First: if you haven’t seen the movie, feel free to read Sean’s spoiler-free review. What follows below is filled with spoilers and you should stay the heck away.
As many of you know, I am generally not a big fan of super hero movies. I think they contribute to the dumbing-down of culture. That movies and comic books meant for boys are being consumed by men. That some of these men turn positively vitriolic over the most trivial deviations, which often represent change in the world that they themselves are not comfortable with and don’t want to see reflected in their little comic book bubbles. And now the extreme serialization of the MCU is shouldering independent cinema out of theatres and onto Netflix, which feels like a loss.

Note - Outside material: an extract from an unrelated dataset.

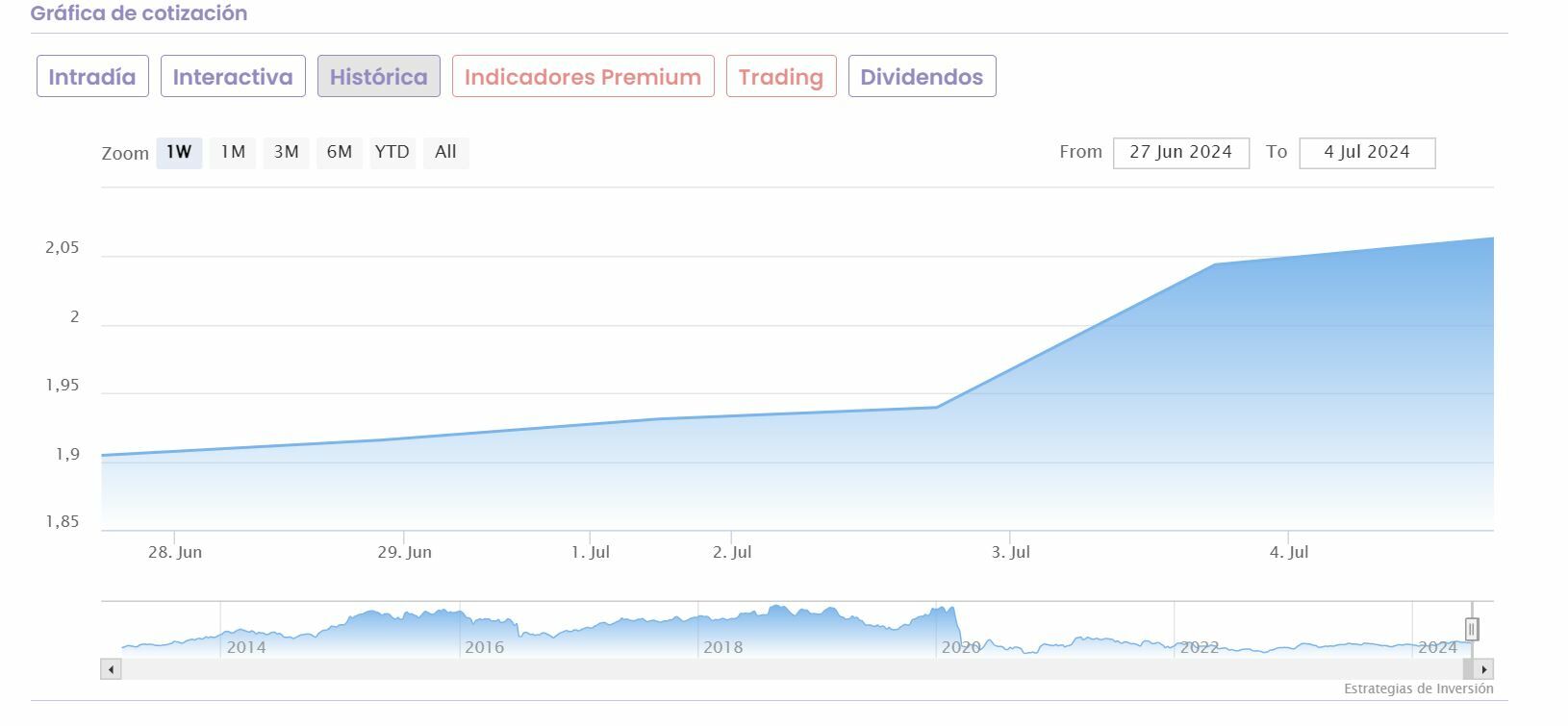
Task: Show the Dividendos tab
Action: 922,77
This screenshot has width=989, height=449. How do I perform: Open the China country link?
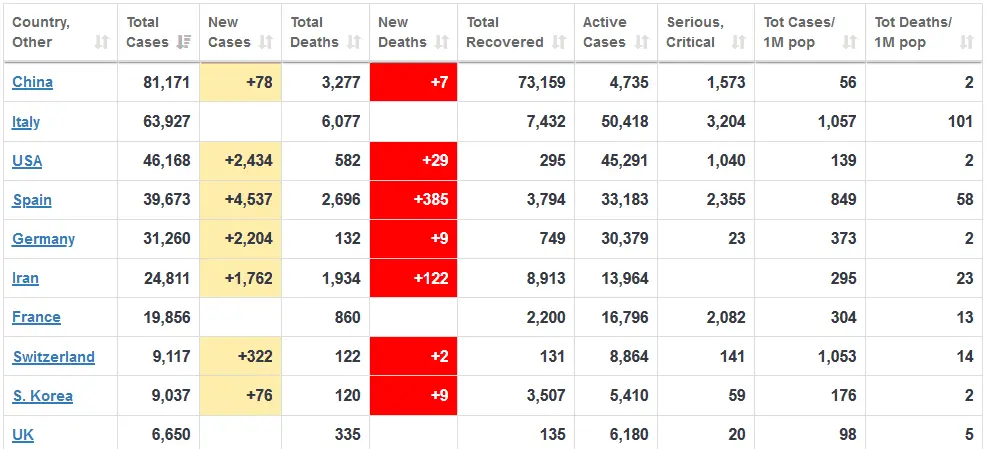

But Marvel has also given us something to feel passionate about. In a world that often chastises men for expressing excitement, glee, and attachment, Marvel’s shared universe has given them something that they can vocally and publicly acclaim. Which is not to say that women aren’t also fans of the MCU, just that it’s always been more socially acceptable for them to cry at a screening of Titanic than it has been for men.
But for the most part, it just wasn’t for me. And that’s okay. I still see every single one of them because I’m married to a little boy trapped inside a handsome, strapping body. He read this stuff as a kid and it’s fully exciting for him to see it come to life on the big screen (Spider-man in particular, it seems) – and then to share it with his brother and nephews, who are discovering it for themselves. And I dutifully fill in the seat beside him, very occasionally surprising myself by liking one of them (Black Panther. That’s the one. I also really liked Wonder Woman, but I do know that’s not Marvel, thankyouverymuch. Both these movies were cultural touchstones that transcended the comics. Both studios were careful to do things right, to get exactly the right actors and the right script and the right directors – to serve more than just the fans. Perhaps even to serve history).
Until: Taika Waititi. Waititi has been my favourite director for as long as he’s been directing movies. When I met Sean about a decade ago, I made him watch Eagle vs. Shark as a litmus test: was he cool enough and funny enough and subversive enough? He was. Barely. But he has a big penis so I let it slide.
As you may know, Taika Waititi came on board to direct Thor: Ragnarok and is largely responsible for turning an arrogant god into a thoughtful and affable leader. Thor was transformed. Thor is fun! Plus Waititi gave Thor a haircut and suddenly I was thinking: Thor is hot?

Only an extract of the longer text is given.